• [Provided data]
════════
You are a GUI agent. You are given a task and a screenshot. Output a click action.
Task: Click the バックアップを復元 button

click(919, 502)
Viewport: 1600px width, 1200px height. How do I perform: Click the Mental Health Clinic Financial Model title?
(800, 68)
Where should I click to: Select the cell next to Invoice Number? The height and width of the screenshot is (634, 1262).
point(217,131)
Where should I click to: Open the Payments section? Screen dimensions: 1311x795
════════
• [Your instructions]
Reproduce all of the listing, exactly as given.

• [Solution for this task]
You are a GUI agent. You are given a task and a screenshot. Output a click action.
Task: Click the バックアップを復元 button

click(919, 502)
Viewport: 1600px width, 1200px height. How do I perform: Click the Mental Health Clinic Financial Model title?
(800, 68)
Where should I click to: Select the cell next to Invoice Number? The height and width of the screenshot is (634, 1262).
point(217,131)
Where should I click to: Open the Payments section? Screen dimensions: 1311x795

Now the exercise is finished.